UNITED NATIONS – Russia informed Israel in advance about its intention to carry out an aerial attack in Syria, senior Israeli officials told on Wednesday.
The sources said Russian government officials made contact with Yossi Cohen, the national security adviser in the Prime Minister’s Office, as well as with senior figures in the Israeli defense establishment about an hour before the Russian attack, saying that Russian planes would shortly thereafter be bombing targets in Syria.
The Russians’ advance notice was apparently designed to avoid any confrontation between Israeli and Russian planes in the course of the operation.

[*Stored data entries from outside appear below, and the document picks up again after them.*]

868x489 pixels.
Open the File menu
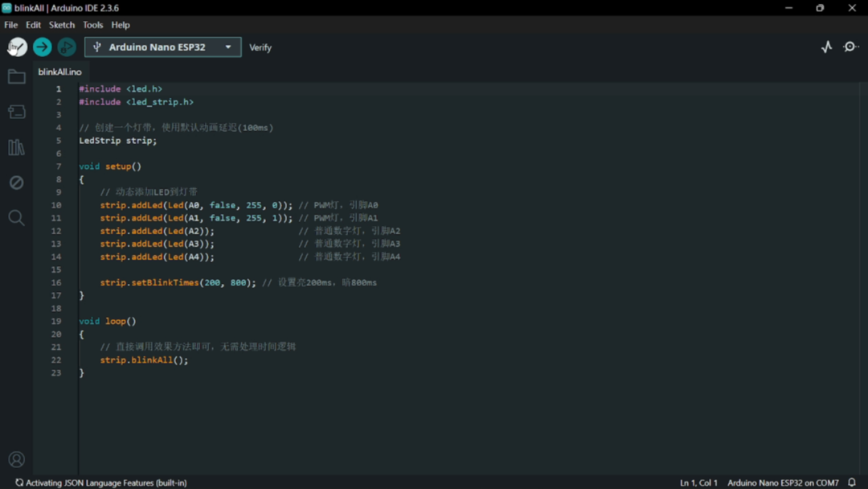coord(11,25)
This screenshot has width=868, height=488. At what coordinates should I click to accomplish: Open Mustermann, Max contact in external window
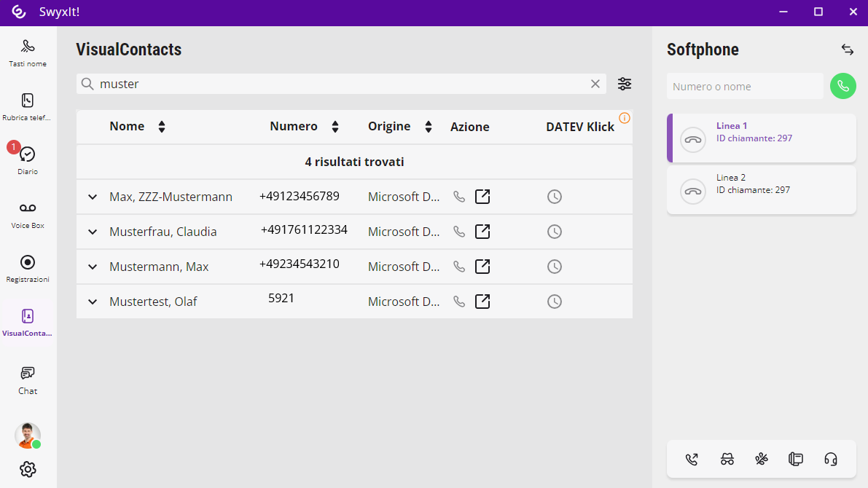click(x=482, y=267)
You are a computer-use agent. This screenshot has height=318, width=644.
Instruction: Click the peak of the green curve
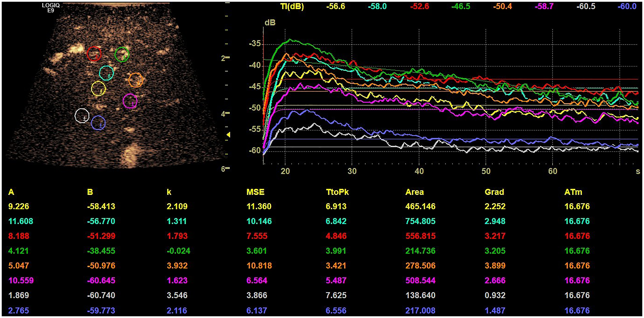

The information was provided to Israel in accordance with understandings that Prime Minister Benjamin Netanyahu and Russian President Vladimir Putin reached when they met in Moscow a week ago.

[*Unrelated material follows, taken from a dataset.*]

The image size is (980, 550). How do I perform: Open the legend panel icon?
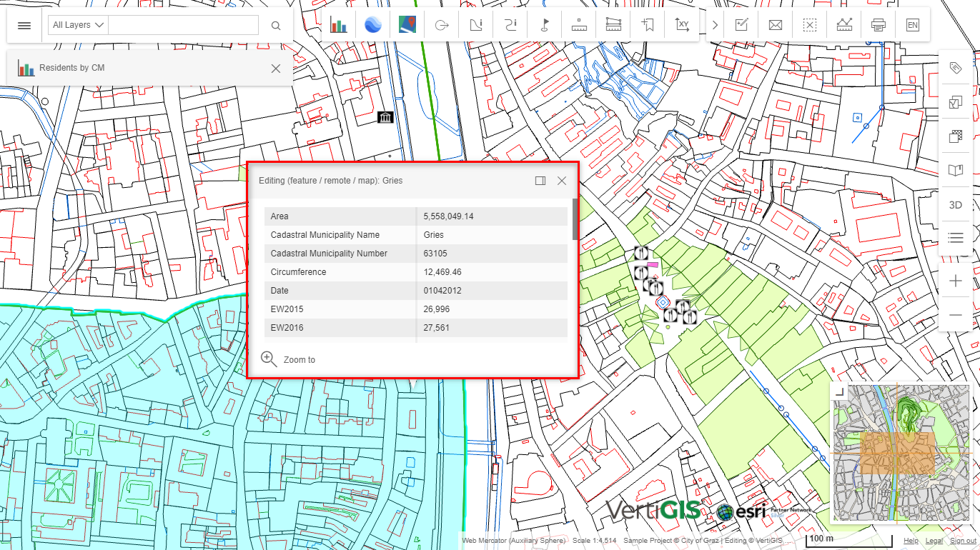956,238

The two leaders agreed to establish a mechanism for coordination between the Israel Defense Forces and the Russian army to head off any unintentional encounters in Syrian airspace.
In a briefing with reporters in New York after his meeting on Monday with U.S. President Barack Obama, Putin acknowledged that Israel has security interests in Syria, and that he respects this.

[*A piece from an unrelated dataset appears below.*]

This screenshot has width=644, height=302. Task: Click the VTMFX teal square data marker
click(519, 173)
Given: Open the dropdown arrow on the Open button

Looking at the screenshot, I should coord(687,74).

Russia said it launched air strikes against the Islamic State group in Syria on Wednesday after Putin secured his parliament’s unanimous backing to intervene to prop up the Kremlin’s closest Middle East ally.
In addition to the contact with Israel, Moscow gave Washington an hour’s notice of the strikes, which set in motion Russia’s biggest play in the region since the 1991 collapse of the Soviet Union, a U.S. official said.
Targets in the Homs area appeared to have been struck, but not areas held by Islamic State, the U.S. official said. The Russian Defense Ministry said, however, that its attacks were directed at Islamic State military targets.